It’s Saturday, or Reflection Day, so here comes something I’ve reflected upon today: “We are powerfully imprisoned in these Dark Ages simply by the terms in which we have been conditioned to think.†– Bucky Fuller
This is NOT pointing a finger at those who’ve done the conditioning.
This is also NOT about believing that others-than-I are being conditioned.
This is about inspecting how my thinking is imprisoning me.
Recently my heart-friend Jean asked, “What would happen if you totally embraced what is right now. In your life. In your community. In the world. Just allowed it to be. And then, after a deep breath you said, I am going to make the most I can of what is. What might happen?”
What has imprisoned me?
The assumption that imperfection is a flaw I need to work on. I got out of that prison by embracing my and everybody’s imperfection.

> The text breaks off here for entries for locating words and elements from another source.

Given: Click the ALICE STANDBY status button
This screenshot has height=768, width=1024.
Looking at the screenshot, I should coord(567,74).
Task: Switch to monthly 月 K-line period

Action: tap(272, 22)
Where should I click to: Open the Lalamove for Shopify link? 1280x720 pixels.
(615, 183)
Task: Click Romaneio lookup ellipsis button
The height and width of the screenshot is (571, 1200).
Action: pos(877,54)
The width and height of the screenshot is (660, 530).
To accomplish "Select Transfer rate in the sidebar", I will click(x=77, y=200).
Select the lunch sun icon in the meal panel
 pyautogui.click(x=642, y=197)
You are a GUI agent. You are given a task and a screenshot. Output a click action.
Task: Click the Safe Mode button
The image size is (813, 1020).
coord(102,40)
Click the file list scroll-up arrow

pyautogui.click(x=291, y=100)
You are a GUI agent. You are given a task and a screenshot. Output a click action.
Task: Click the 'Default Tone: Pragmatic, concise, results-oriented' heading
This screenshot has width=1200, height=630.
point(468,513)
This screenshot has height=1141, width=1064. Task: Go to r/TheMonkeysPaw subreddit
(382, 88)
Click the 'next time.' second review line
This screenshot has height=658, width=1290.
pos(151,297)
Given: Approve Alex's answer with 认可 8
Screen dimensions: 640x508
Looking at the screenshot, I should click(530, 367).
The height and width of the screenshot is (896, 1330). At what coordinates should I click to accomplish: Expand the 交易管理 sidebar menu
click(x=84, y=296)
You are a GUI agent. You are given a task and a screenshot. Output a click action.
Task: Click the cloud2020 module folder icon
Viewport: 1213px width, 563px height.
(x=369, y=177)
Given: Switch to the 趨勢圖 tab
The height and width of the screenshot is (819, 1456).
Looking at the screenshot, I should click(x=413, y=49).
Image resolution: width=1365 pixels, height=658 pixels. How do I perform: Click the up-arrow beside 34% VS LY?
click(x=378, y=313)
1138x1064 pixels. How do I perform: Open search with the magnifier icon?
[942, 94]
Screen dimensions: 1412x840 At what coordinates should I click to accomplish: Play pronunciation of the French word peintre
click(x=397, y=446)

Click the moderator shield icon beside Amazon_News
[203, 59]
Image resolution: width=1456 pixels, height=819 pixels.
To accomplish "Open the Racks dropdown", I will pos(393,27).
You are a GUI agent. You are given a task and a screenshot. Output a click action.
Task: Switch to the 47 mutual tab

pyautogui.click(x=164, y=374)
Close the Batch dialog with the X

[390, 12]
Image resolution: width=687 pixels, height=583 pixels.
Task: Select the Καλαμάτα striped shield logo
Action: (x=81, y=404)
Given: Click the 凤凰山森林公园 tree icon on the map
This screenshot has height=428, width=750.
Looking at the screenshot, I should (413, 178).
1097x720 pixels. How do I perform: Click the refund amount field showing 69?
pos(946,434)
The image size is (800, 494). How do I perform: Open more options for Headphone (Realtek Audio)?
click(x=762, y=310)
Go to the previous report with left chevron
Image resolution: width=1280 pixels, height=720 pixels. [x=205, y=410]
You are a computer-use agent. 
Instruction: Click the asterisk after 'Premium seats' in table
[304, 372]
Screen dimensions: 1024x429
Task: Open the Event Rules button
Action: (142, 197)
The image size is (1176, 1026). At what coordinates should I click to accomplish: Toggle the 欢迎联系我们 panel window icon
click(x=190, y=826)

- The assumption I need to make money. I left that prison by doing what really, really mattered to me. And I always got all the money I needed. And now even much more…
- The assumption that without intimate partner I’m not whole. Even though that particular prison sometimes catches up with me I leave it again through the understanding that I’m a cornucopia of love and attention.
- The assumption that I need to be more, better, smarter, more loving, more ‘enlightened’ and work more disciplined and harder. I left that prison by realizing that as long as I live I grow and develop because that’s just the way humans are; nothing to be done about that. And now I find myself getting better, smarter, more loving and more enlightened for the shere fun of doing what I LIKE to do…
- The assumption that I need to avoid suffering, pain, and the abyss, and/or escape the cauldron of challenging relationships. I walked out that prison by actually staying with the suffering, pain, and looking into the abyss (without dramatizing!) until it reveals its treasures that hide beneath that fiery surface.
- The assumption I need to be someone. I walked away from that prison by simply being many, and not trying to be or stay one and the same. I find that I have multiple identities that collaborate to form this whatever-I-may-be, or to use a grand word, this mystery I call my self.
So what happens, as I leave the prison? The Dark Ages end and the Beautiful Ages start. And in the Beautiful Ages I see us build Paradise. With our very breath, with our gestures, with our communication, and with all who have walked out, and continue to walk out their private prison.
Thank you for taking this path with me.